Storm Could Worsen Guatemalan Food Crisis

Food shortages in Guatemala could reach critical levels due to the destruction caused by last week's tropical storm, officials say.

Tropical Storm Agatha, the first named storm of the season, ripped through Guatemala over Memorial Day weekend, leaving over 150 people dead and displacing some 400,000. The storm also hit Honduras and El Salvador, where some 30 people were reported dead.

Severe flooding, mudslides, and giant sinkholes near Guatemala City destroyed homes and buildings as well as thousands of crops of maize, sugar cane, coffee and bananas.

But even before Agatha hit, Guatemalans were already struggling with feeding their own families.

Poverty in Guatemala has given the country the fourth highest rate of chronic malnutrition in the world, with small children being among the most affected. The United Nations' World Food Programme (WFP) feeds some 350,000 Guatemalans each year.

"We are facing a very difficult situation. Without doubt the food crisis is going to get worse and we can expect to see more cases of malnutrition," Rubelci Alvarado, programme manager with Save the Children told Reuters.

Food shortages in the country were exacerbated in recent years by severe droughts, high food prices, and a drop in donations from the international community.

Furthermore, Agatha hit the country during a time period between planting and harvesting known as the "lean season," when food supplies are at their lowest.

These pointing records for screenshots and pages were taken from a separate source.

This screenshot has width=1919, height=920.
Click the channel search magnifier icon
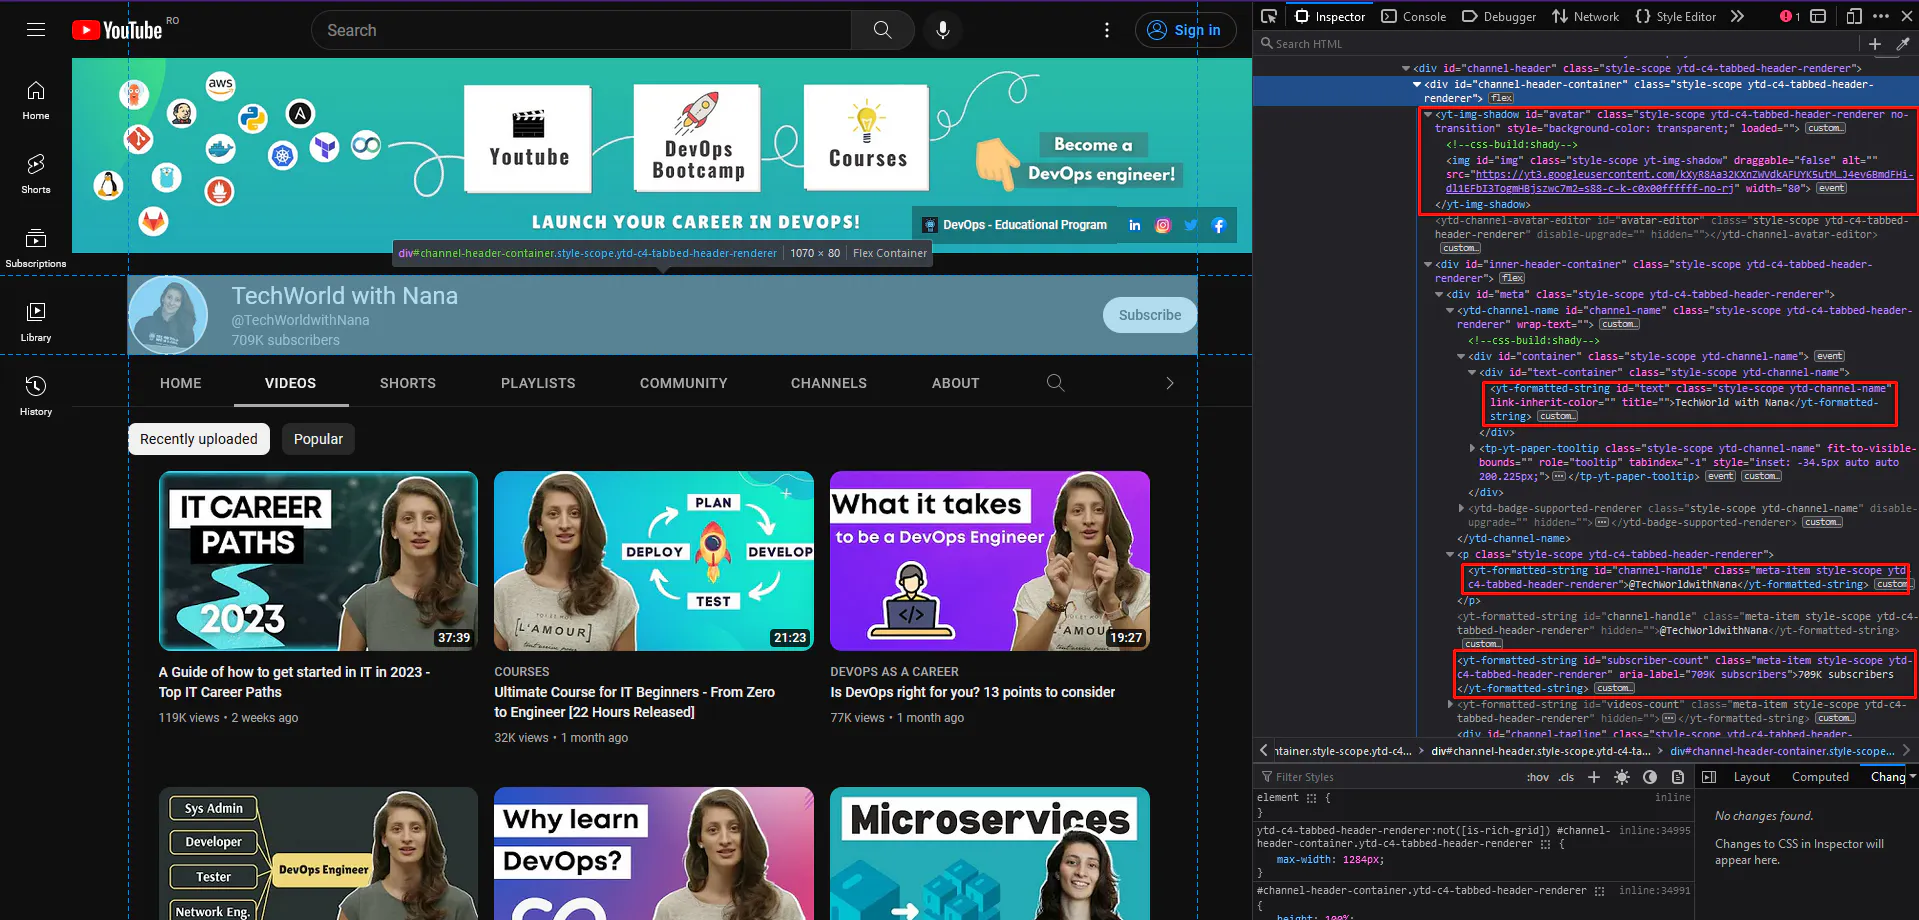1055,383
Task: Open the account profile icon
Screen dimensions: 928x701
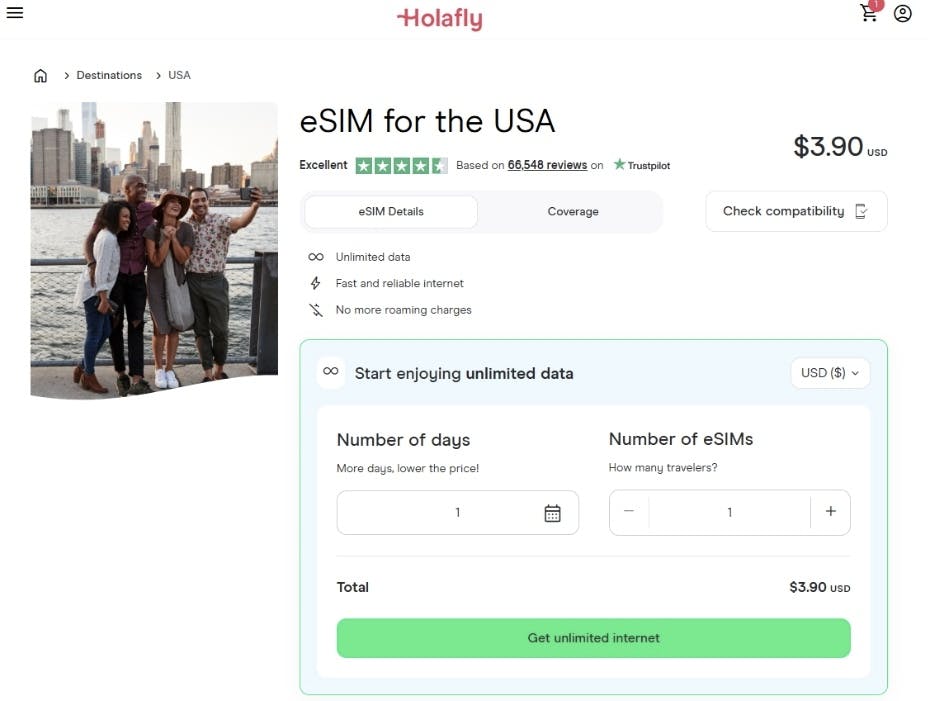Action: [902, 14]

"The lean months are always especially risky," WFP spokesman Alejandro Lopez-Chicheri told Reuters. "The last harvest in Guatemala was not ideal and during the past months many families have already used up all their food stocks."

Additionally, many residents in Guatemala live in areas such as hillsides or riverbanks, which are deemed "high risk" to the effects of disasters such as floods and earthquakes.

José Escribá of the Guatemalan Geological Society says that land-use regulations must be put in place to mitigate the risks and effects of natural disasters.

"There are no serious policies to determine where the population should be situated. Everyone thinks that they can live anywhere they like, but these tragedies prove just the opposite," Escribá told IPS.

Meanwhile, support from the international community has begun to reach affected Guatemalans.

Millions of dollars of aid from some 18 countries, including a $3.7 million donation from the European Commission, has been pledged towards relief efforts, according to the Guatemalan government.

Several aid agencies, including the ACT Alliance, CARE, Catholic Relief Services, Christian Reformed World Relief Committee, Church World Service, and Save the Children are currently on the ground assisting victims.